**Page excerpt:**
┌──

There is a different code section, Section 1031, that says if you sell a house that’s been a rental for at least the last year (or two years in some situations), you can roll the gain from the old house to the new house and defer the tax on the gain until you sell the new house.

Sometimes these two IRS rules overlap. For example, when you sell your residence, it has to have been your residence for two of the last five years. Two of the last five… so what was happening during the other three years? Well, if you’ve lived in the house for all five years there’s no problem – just sell the property and $500,000/$250,000 of gain is forgiven.

But if you’ve rented the house during the other three years, especially if one of those years is the year before you sell it, you could do a 1031 exchange and roll the gain over to another investment property and defer the tax. However, you should consider this option carefully as you might be turning tax-free, never-to-be-taxed-again gain from the sale of a residence into a 1031 gain that WILL be taxed someday. Given the choice, ALWAYS, take the tax free option.

An exception to the rule that $500,000/$250,000 of the gain is tax free involves a residence that was purchased with 1031 exchange proceeds. The IRS has special rules for taxpayers who buy a rental property as their 1031 replacement property and later move into it. For example, if you sold a rental property in Kansas, did a 1031 exchange and bought a property in Vail, Colorado, rented it out for several years, and then moved into it as your primary residence for a couple of years, your excluded gain when you sell the Vail house could include some of the gain that was rolled into it from your exchange.

Given the choice, ALWAYS, take the tax free option.

The IRS penalizes you for time that your property is not your primary residence; you have to prorate the gain between the periods the property was your primary residence, and the periods that it was not. (Your primary residence is the place you live; the address you use on your driver’s license; where you're registered to vote, etc.)

Only the non-residence period after January 1, 2009 is excluded. So if you bought or exchanged into a property on January 1, 2007, rented it for three years, moved into it on December 31, 2009, then lived in it for 3 years until you sold it, you would have owned the property for 6 years, during which it was a rental for 3 and your residence for 3. However, since only one of the rental years was after January 1, 2009, the numerator in your calculation would be one (the number of rental or non-residence years after January 1, 2009), and your denominator would be 6 (the total number of years you owned the property). In other words, 1/6 of your gain would be taxable; if your total gain was $300,000, then $50,000 of that would be taxable, even though you would otherwise be entitled to an exclusion of $500,000.

I use the term non-residence period rather than rental period because it's not necessary that you actually rent the property – the law deals with the periods that the property is your residence, versus the periods that it is not. In my example above, if the Vail property had been vacant instead of a rental for the three years before you moved into it, and then your residence for the next three years, the result would have been exactly the same: $50,000 of the gain would be taxable out of a total gain of $300,000. Ditto if one of your relatives lived in the house rent free instead of the house being vacant.

The law only covers those situations when the property was not your residence before it became your primary residence. It does not cover situations where it was your residence first, and then became vacant or a rental property. This is so that homeowners who are forced to rent their former residence while they try to sell it would not be penalized.

└──

**Given exercise A:**
According to the page excerpt on selling a home, for how many of the last five years must the house have been your residence?

[Entries taken from a collection]
┌──

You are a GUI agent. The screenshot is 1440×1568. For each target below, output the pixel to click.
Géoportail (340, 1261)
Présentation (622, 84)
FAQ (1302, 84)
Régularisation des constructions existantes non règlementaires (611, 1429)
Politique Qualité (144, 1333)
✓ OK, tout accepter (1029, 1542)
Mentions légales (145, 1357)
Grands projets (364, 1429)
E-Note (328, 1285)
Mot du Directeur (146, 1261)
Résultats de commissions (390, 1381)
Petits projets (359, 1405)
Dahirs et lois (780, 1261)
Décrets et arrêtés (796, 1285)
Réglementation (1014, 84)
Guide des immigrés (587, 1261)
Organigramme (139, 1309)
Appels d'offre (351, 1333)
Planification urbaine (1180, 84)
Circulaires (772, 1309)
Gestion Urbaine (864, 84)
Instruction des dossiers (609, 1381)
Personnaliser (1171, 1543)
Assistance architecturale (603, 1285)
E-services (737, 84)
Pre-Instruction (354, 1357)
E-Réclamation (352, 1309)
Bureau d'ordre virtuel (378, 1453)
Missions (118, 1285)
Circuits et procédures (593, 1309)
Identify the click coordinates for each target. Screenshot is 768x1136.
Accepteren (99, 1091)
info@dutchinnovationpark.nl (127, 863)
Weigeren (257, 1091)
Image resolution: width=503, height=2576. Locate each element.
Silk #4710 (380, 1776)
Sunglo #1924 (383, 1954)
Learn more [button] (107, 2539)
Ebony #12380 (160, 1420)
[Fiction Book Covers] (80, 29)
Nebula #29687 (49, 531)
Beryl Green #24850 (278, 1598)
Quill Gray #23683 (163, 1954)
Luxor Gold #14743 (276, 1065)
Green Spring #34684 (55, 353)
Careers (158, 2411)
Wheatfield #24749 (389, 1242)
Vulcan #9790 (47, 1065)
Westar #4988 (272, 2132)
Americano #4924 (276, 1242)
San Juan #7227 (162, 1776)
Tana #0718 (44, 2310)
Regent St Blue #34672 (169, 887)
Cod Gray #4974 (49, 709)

└──

**Given exercise B:**
Edit the records from the line containing "San Juan #7227 (162, 1776)" through the end of the records, replacing "Regent St Blue" with "Regent Street Blue" and keeping everything else the same.

**Exercise result A:**
Two of the last five years.

**Exercise result B:**
San Juan #7227 (162, 1776)
Tana #0718 (44, 2310)
Regent Street Blue #34672 (169, 887)
Cod Gray #4974 (49, 709)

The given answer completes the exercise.